Inherit access group entity constraints down a one-to-many association path

Hello!

Let’s say we have the following entity model (similar to that of the SaaS demo Studio project):

Client  - 1..* - Customer
Customer - 1..* - Order
Order - 1..* - OrderItem
Customer - 1..* - Address
... and so on

If a user is a member of an access group which limits visibility of the Client entity to one with a specific ID, is there a way to get that constraint to implicitly propagate down the chain of one-to-many associations, so that the user can only see Customers which belong to their permitted Client, and only see Orders and Addresses which belong to Customers which belong to their permitted client, etc.

I know we can set up individual constraints for each entity, but this would be time-consuming and error-prone. It would be much easier if we could just set up the constraint on the highest-level entity and have it automatically apply to all associated entities along the one-to-many (and, of course, one-to-one) association path.

Hi,

currently i don’t think this is really possible. I created this idea of defining constrains on @MappedSuperclass entities: https://www.cuba-platform.com/discuss/t/define-access-group-constraints-on-mappedsuperclasses

The implementation currently is scheduled for 6.5.

Until then, one approach to enforce something like this would be that you generate these constraints when the application server starts.

You can define a AppContextListener and implement the applicationStarted method.

Within this method you can search for all Entities that are sub entities of the TenantEntity (in my example) and create a constraint entry in the database for a certain security group (that you configure via application properties etc. where the constraints should be added.

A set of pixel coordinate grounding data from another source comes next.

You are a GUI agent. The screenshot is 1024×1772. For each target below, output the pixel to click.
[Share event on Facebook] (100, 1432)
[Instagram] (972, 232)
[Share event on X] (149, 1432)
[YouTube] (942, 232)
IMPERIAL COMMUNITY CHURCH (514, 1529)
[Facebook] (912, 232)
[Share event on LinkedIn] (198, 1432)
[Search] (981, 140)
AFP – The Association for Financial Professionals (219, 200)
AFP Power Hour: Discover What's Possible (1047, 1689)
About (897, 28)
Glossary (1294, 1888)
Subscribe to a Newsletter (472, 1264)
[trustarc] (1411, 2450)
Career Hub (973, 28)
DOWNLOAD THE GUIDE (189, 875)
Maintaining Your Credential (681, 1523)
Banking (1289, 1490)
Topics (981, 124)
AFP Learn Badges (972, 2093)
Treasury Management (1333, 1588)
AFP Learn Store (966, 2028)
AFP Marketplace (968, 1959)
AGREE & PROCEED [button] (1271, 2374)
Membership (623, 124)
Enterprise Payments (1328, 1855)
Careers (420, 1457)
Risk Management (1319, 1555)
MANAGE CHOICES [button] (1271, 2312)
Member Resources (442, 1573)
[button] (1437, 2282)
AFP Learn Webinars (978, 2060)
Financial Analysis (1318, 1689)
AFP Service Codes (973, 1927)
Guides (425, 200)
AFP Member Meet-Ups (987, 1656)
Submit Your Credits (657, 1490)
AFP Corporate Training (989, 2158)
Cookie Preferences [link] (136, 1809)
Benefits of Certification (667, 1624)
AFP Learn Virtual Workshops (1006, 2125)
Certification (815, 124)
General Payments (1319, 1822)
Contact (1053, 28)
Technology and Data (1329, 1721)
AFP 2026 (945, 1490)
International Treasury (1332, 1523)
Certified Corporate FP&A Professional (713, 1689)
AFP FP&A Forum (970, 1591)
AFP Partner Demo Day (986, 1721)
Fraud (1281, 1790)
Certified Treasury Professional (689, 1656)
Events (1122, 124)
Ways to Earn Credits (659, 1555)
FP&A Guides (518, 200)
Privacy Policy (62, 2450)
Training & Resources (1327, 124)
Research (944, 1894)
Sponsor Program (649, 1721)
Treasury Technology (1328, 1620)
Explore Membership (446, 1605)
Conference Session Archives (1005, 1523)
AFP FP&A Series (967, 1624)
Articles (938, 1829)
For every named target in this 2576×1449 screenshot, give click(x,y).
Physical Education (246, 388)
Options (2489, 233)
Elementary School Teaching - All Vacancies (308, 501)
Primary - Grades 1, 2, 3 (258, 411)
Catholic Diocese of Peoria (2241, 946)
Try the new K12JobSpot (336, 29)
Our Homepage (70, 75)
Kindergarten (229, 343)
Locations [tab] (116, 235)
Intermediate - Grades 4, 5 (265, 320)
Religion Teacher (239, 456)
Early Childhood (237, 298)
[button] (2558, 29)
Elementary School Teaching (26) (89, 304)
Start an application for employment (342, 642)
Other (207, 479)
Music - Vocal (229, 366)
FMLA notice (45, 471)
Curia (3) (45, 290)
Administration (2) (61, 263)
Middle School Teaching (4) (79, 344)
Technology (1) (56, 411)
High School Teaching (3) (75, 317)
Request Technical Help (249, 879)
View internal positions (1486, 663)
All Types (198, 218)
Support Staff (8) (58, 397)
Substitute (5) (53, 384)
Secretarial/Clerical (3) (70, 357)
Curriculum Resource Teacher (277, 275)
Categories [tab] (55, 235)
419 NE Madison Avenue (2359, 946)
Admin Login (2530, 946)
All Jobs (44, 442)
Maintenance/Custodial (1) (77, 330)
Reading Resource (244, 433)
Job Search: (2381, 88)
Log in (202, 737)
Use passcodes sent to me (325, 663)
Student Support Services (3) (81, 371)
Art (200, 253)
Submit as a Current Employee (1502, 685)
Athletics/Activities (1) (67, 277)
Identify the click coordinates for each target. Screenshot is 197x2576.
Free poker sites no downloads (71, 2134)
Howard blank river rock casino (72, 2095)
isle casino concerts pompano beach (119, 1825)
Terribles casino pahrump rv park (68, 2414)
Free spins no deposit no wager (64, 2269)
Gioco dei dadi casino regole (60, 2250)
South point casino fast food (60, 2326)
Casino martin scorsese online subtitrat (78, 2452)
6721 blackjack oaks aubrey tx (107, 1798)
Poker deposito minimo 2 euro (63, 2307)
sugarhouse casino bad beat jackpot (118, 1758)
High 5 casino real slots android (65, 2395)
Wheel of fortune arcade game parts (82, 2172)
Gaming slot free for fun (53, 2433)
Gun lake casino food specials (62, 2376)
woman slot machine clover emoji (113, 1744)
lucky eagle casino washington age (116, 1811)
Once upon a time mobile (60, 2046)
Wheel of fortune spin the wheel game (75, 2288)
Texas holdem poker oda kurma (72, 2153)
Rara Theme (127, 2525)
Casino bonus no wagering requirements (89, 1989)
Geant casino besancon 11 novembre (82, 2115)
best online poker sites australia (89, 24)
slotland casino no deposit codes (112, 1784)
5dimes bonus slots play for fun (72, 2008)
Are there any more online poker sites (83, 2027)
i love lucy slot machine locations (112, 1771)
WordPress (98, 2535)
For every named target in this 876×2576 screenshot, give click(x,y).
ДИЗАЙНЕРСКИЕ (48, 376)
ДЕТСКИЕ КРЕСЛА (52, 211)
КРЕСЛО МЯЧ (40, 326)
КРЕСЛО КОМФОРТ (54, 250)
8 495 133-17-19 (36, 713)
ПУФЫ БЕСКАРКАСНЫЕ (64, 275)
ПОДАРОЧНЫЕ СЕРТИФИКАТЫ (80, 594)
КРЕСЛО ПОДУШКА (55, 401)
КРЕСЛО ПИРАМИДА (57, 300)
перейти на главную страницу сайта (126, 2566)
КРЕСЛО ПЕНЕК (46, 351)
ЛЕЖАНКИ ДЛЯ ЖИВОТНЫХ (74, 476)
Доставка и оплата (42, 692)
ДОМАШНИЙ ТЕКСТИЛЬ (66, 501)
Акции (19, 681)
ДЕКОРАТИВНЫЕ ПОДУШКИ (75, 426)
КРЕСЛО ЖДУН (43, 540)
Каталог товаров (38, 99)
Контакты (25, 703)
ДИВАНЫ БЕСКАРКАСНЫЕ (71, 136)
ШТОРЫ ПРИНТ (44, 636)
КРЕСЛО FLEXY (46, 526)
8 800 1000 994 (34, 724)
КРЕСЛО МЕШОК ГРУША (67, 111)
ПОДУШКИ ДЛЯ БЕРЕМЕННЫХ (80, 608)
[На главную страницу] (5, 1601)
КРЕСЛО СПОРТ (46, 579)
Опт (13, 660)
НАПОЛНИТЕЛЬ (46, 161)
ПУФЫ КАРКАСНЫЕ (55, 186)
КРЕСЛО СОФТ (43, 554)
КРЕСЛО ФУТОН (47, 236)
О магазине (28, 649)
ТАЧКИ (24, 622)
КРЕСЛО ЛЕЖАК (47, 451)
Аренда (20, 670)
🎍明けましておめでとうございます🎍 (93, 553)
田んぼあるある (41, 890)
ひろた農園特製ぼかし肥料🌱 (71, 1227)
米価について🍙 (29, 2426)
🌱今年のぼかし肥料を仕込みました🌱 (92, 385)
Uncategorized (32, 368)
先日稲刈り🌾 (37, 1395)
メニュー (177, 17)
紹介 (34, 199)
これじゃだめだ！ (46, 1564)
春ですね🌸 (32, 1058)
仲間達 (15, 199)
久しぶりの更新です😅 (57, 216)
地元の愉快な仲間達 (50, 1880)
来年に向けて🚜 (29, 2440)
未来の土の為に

Here’s the idea in pseudo code:


class MyConstraintAppContextListener implements AppContextListener {

 @Inject
 Metadata metadata

 @Override
 void applicationStarted() {
  def tenantEntitiesClasses = findTenantEntities()
  tenantEntitiesClasses.each {
   createConstraintForTenantEntityClass(it)
  }
 }

 void createConstraintForTenantEntityClass(MetaClass m) {
  // def c = metadata.create(Constraint)
  // c.entityName = m.name
  // c.whereClause = '{e}.tenant = :session$tenantId'
  // addConstraintToGroup(c)
 }

 def findTenantEntities() {
  metadata.session.classes.collect {
   if (TenantEntity.class.isAssignableFrom(metaClass.javaClass)) {
    return metaClass
   }
  }
 }

}

`

This way the constraints get added at application start up and you can never forget anything. It has the downside though that this will enforce this (as long as you don’t define some clever mechanism to find out if a user changed anything) and it is pretty static towards a particular sec$Group that it expects.

But that might work.

Bye
Mario

1 Like

What do you mean by “to have to do that for every entity”? Since TenantEntity is the superclass of all business entities, the code has just to be written once, and not for every new entity.

Hi Mario,

Thanks for your response; that’s pretty much the approach I’m currently taking. It just feels a bit heavy-handed to have to do that for every entity.